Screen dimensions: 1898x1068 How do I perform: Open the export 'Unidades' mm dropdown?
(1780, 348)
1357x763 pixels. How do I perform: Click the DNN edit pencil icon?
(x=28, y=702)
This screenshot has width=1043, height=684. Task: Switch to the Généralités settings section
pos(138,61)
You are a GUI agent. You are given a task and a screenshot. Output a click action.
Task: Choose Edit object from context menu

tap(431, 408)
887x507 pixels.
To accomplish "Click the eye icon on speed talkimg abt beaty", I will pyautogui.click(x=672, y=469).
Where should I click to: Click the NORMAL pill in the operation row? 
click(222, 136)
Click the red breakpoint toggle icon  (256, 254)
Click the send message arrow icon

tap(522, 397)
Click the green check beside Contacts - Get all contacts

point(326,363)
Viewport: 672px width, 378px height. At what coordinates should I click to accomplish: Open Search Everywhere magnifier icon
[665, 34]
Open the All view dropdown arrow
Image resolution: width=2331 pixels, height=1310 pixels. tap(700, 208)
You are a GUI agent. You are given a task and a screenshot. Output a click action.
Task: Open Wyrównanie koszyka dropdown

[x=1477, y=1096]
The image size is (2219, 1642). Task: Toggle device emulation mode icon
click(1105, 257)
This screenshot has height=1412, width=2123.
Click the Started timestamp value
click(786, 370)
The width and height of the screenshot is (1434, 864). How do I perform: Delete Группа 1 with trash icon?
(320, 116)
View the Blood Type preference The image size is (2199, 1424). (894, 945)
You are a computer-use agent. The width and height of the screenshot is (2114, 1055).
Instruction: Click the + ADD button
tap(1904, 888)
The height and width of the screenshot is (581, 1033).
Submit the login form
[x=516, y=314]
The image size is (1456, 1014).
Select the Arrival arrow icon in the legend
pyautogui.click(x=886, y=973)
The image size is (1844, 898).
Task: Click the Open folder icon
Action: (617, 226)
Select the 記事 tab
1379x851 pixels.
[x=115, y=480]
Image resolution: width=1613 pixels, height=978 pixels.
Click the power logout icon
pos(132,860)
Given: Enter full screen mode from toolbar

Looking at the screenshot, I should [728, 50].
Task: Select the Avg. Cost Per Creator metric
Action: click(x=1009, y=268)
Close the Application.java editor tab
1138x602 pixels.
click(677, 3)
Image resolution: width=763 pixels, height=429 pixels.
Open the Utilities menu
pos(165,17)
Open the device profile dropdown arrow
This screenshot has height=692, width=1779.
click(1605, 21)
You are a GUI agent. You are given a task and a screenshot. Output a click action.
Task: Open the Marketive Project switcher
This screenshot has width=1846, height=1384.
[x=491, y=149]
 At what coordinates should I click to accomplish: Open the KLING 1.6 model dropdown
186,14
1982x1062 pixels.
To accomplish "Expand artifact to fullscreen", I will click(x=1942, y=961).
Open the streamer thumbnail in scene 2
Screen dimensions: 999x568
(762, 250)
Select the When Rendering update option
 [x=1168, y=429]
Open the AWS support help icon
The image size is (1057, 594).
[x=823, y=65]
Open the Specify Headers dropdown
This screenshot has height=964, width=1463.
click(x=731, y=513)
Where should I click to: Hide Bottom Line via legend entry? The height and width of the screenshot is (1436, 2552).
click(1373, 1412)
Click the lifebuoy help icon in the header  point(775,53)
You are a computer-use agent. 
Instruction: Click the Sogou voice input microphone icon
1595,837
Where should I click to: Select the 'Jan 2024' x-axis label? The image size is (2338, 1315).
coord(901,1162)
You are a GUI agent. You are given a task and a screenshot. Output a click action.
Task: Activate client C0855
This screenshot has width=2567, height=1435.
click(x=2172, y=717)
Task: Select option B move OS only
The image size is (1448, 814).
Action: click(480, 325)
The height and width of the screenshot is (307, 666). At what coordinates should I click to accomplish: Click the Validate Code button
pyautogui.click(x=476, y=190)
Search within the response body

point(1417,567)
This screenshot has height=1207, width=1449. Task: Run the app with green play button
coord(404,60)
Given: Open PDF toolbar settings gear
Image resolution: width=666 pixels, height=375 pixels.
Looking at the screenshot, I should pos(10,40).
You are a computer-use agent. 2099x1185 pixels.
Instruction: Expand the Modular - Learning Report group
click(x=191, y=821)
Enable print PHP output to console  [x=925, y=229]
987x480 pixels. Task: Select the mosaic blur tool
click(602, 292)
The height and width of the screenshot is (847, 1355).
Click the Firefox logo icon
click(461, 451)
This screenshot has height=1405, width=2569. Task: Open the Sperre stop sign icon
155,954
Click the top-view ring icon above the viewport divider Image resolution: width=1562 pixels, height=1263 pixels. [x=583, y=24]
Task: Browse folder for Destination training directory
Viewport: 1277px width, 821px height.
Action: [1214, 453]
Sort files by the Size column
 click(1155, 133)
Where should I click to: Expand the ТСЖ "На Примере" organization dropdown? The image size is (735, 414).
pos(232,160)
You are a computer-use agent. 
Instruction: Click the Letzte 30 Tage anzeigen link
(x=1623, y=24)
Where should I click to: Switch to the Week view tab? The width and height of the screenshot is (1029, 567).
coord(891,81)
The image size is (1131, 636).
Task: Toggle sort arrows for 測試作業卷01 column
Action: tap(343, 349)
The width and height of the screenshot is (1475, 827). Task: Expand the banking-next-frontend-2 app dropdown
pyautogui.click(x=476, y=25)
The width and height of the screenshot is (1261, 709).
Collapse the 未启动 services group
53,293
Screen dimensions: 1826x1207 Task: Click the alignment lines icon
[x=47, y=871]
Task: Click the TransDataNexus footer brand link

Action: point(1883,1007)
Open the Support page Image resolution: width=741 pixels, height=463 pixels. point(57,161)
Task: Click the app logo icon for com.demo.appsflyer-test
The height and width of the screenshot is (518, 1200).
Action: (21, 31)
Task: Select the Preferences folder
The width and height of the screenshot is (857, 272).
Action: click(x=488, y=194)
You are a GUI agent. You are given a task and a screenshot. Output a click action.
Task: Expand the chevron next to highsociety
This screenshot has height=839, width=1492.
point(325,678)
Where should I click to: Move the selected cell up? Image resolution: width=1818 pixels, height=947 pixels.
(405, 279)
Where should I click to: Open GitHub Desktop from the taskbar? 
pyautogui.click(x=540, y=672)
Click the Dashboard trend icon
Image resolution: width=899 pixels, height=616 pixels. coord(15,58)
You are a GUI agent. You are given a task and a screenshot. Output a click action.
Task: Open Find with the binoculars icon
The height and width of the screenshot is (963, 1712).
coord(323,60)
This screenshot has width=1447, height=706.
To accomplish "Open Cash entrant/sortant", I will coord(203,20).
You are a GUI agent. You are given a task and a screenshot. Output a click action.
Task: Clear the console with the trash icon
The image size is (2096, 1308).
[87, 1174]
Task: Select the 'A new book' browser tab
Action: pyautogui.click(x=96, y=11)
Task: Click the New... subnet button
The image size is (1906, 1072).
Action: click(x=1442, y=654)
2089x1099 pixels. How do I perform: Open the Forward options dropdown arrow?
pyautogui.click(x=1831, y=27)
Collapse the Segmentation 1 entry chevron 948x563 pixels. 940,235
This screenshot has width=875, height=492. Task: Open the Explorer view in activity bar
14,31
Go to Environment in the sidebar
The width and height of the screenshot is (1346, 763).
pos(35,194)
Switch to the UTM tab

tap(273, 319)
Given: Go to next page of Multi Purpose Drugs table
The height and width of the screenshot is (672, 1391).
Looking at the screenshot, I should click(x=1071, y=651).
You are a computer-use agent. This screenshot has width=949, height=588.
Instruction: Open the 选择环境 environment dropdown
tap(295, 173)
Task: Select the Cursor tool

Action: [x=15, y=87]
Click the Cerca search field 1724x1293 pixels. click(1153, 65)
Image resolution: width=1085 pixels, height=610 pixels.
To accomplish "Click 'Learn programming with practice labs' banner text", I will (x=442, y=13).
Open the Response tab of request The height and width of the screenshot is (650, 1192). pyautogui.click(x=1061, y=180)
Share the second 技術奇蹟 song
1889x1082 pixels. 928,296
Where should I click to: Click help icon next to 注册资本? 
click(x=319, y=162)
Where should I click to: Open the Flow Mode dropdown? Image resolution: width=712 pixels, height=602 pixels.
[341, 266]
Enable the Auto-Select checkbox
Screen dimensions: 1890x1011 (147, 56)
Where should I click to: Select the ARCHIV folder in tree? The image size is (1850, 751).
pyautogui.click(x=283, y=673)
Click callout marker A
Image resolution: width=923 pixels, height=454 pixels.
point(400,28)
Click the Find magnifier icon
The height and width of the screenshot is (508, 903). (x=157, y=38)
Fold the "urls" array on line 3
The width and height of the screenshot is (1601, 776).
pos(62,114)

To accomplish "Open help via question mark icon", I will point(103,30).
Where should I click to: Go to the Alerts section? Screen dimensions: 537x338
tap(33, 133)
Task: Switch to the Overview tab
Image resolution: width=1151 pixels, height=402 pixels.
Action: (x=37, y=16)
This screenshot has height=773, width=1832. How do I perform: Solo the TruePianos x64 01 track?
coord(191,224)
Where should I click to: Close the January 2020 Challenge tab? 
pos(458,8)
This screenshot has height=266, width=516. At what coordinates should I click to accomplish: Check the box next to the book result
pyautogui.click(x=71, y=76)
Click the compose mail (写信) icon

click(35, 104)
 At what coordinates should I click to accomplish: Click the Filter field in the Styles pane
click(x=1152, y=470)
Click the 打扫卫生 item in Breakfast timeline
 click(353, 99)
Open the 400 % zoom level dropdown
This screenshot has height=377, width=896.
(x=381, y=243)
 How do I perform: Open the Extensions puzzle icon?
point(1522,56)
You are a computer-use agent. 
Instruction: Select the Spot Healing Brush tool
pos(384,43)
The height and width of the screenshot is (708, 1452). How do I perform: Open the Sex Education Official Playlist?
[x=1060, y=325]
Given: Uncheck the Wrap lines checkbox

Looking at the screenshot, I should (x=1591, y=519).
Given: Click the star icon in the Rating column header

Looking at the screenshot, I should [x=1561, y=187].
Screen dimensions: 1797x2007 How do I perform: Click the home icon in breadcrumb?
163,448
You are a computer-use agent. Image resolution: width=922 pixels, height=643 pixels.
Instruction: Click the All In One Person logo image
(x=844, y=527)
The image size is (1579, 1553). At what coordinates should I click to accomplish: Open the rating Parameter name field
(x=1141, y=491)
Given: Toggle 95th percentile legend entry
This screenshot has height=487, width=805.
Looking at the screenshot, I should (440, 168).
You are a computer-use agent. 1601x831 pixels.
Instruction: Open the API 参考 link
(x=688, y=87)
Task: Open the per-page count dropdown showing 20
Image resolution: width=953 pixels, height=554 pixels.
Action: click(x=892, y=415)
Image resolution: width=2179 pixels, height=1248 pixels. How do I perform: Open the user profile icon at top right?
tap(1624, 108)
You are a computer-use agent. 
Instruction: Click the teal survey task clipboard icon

++++

WHAT IS NEEDED → All lines of the records above that contain the word "page" are to be copied out.

RESULT FOR THIS TASK →
Open the Support page Image resolution: width=741 pixels, height=463 pixels. point(57,161)
Given: Go to next page of Multi Purpose Drugs table
Task: Open the per-page count dropdown showing 20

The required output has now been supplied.